Remember how in The Last Jedi, when brother and sister are finally reunited, Luke and Leia's theme plays and it's beautiful and touching and meaningful? In The Rise of Skywalker it plays over Lando talking to Jannah, a character he's never met before, because they needed something to fill the space.
This little moment--the movie doing all it can to induce meaning through the brute force of nostalgia without context--is repeated again and again throughout the film's runtime. In The Last Jedi, Kylo smashing his mask symbolizes his rejection of his legacy as a crutch; when he reconstructs the mask in The Rise of Skywalker, it's because JJ Abrams liked the prop. In The Force Awakens, the wreckage of Star Destroyers symbolizes the failures of postwar liberalism to dispel the ghosts of fascism, and the Skywalker saber the burden of the past that the younger generation must carry; in The Rise of Skywalker, the wreckage of the Death Star is a pit stop on an unending series of fetch quests and the Skywalker saber is reassembled for the trailer shots. In The Force Awakens and The Last Jedi, Han and Luke's deaths are sacrifices to reach humanity in those who have none, to save friends and family, to spark hope in the galaxy; in The Rise of Skywalker, Leia dies because the real-life circumstances of the shoot required it.

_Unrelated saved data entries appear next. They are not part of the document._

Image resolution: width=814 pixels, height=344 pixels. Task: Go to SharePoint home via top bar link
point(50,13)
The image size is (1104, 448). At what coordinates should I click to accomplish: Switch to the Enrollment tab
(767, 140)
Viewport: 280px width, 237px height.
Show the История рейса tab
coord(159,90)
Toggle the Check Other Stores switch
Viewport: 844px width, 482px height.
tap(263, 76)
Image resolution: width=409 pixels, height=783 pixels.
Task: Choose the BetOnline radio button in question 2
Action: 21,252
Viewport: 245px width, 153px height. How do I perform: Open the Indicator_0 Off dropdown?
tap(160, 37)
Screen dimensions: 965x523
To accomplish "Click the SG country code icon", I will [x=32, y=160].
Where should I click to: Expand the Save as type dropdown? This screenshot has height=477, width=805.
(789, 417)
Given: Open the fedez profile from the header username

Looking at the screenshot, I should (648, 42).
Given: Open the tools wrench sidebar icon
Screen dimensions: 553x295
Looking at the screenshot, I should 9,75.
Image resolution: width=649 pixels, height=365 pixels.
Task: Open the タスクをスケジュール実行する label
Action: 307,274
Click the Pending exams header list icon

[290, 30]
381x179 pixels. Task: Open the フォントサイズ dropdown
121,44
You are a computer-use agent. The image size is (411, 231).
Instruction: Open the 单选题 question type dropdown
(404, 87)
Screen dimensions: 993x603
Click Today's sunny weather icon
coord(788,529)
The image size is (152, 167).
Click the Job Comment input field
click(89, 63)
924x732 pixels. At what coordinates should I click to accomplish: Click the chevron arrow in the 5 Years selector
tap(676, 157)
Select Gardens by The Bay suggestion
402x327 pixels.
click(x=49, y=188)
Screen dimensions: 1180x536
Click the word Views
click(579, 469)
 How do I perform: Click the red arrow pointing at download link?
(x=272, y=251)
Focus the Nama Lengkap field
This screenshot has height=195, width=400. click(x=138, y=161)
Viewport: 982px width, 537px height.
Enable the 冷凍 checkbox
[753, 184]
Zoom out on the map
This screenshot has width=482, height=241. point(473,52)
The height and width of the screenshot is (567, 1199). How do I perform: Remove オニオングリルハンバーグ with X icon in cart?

This is a movie composed entirely of gesture and reference and shades of iconography without any deeper sense of what these building blocks mean or why they matter. It's a desperate plea for these things to be loved because you loved them once upon a time, not because of what they represent or what resonance new context could give them. And even that kind of feeble parody is beyond its grasp--the imagery is slathered so thick it becones ridiculous and ugly, the score strains to thrill but is only a tired ghost of what it was, the plotlines that reach into the past take all the things about this trilogy that were genuinely new and vital and stamp them into the ground. Its appeal to past joys is so overwhelming that it kills anything that made us love these new characters--there is no interiority here, no inner lives or motivations, just puppets hurtling from beat to beat to serve a pyramid of retcons and reversals because "it's what the fans want."
"You may find," says a certain alien in a certain other space franchise, "that having is not so pleasing a thing after all as wanting." And after all their entitled, witless, screaming wanting, this--this clumsy, cowardly, shambling reanimated corpse--is all the fans will have.